[Given exercise 1] Set down the rows again word for word, starting with the line that contains "You are a GUI" and going on through the last line of the rows. Leave the pictures out.

[Document]

Study Guide for The Nao of Brown

Created by: Glyn Dillon

Published by:

ISBN: 1906838429

Pages: 208

Genre:

Click to read the Review

Book Club
Discussion Questions

  • What did you like about the Nao of Brown? Was there anything you found frustrating?
  • What visual or literary motifs did you notice recurring? (Some examples: circles, frogs, colours, black/white dichotomy.)
  • What do you think are the most important moments in the book for each character? What redefines them and how were they defined before?
  • Dillon intersperses a fable-like allegory throughout, the story of Pictor. What does this mean to Nao's story? Why do you think Nao bears so much affection for the anime and manga, Ichi?
  • What do you think of Dillon's use of Buddhism and other philosophies throughout the book? Well done? Preachy? How to do think thematic elements of Buddhism help the story resolve?
  • Talk about some specific images from the book. What struck you particularly?
  • Among readers who had problems with the book, most take issue with the climax (stroke and car accident) and the four-year timeskip. Did you appreciate these things or did they bother you? Why do you think Dillon concluded his book in this way?
  • Did you think The Nao of Brown had a happy ending? Discuss the book's tone after Nao's accident and what that might mean for Nao's future.

Themes

Narration

Nao narrates from the future, from after the book's conclusion. This means that she is revealing the things that matter to the story of how she begins the path to overcoming her troubles. The way she curates the introductions of both Steve and Gregory is therefore invested with purpose. The manner through which they are introduced and described, as well as the way Dillon records them, are under Nao's control and are therefore more than just the dry record of things as they happened.

Characters

Nao

Nao is a homophone for "now." She has enough trouble surviving in the present psychologically that investigating the future provokes trauma. She easily becomes overwhelmed and anxious, and then suffers an OCD spike. She has no luck at ridding herself of flies (i.e. unwanted attention from men) because, she suspects, they live in the future. Her last name, Fukui (meaning "fortunate"), was sacrificed so that she could take on Brown, a reference both to her mixed/hafu ethnic state and the fact that she'll eventually need to recognize that she is neither black nor white, neither evil nor good, but some combination of the two. She is "English" (Anglo) and Japanese. Ironically, it is this ethnocultural admixture that attracts the flies (see below: Frogs).

[Given data]
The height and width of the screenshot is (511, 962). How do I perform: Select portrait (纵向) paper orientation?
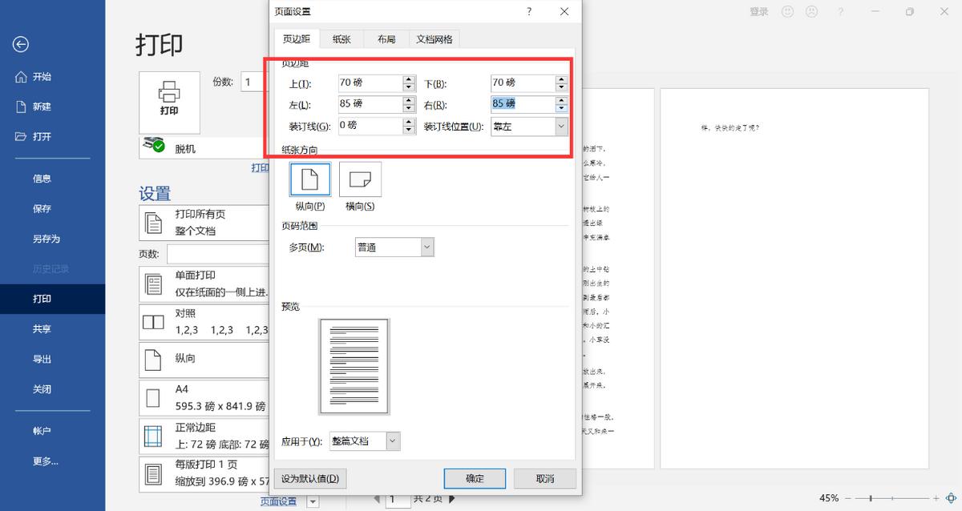(309, 178)
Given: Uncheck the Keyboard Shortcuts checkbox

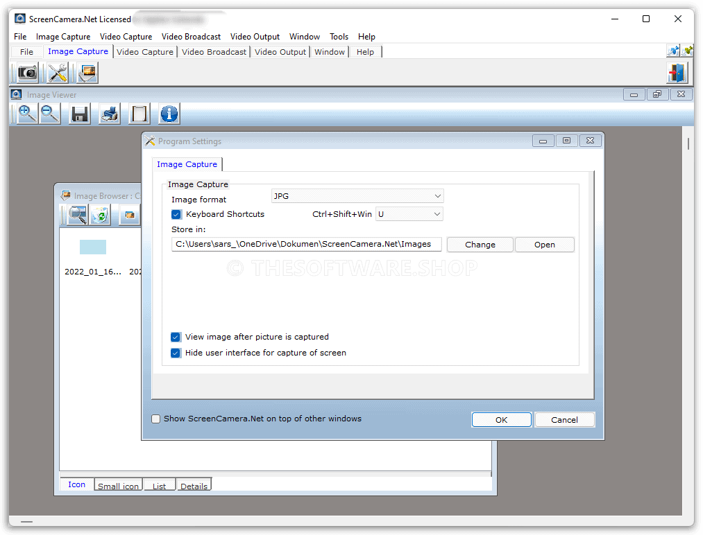Looking at the screenshot, I should point(176,214).
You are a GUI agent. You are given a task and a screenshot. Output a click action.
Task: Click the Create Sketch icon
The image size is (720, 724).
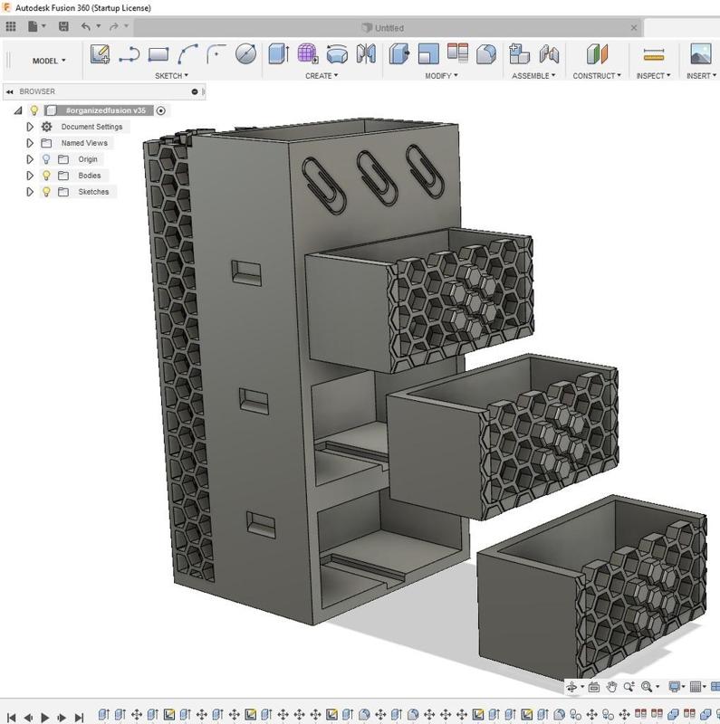[101, 54]
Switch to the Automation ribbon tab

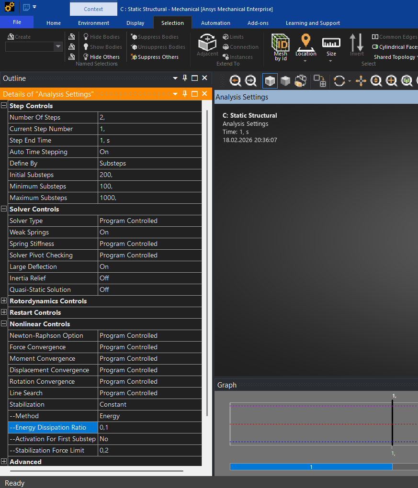pos(215,23)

[Given exercise 2] Pull out the passage of the study guide starting with "ISBN: 1906838429" and going on through "you found frustrating?", copying it word for word.

[Response 1]
You are a GUI agent. You are given a task and a screenshot. Output a click action.
Task: Click the Create Sketch icon
The image size is (720, 724).
[101, 54]
Switch to the Automation ribbon tab

pos(215,23)

[Response 2]
ISBN: 1906838429

Pages: 208

Genre:

Click to read the Review

Book Club
Discussion Questions

  • What did you like about the Nao of Brown? Was there anything you found frustrating?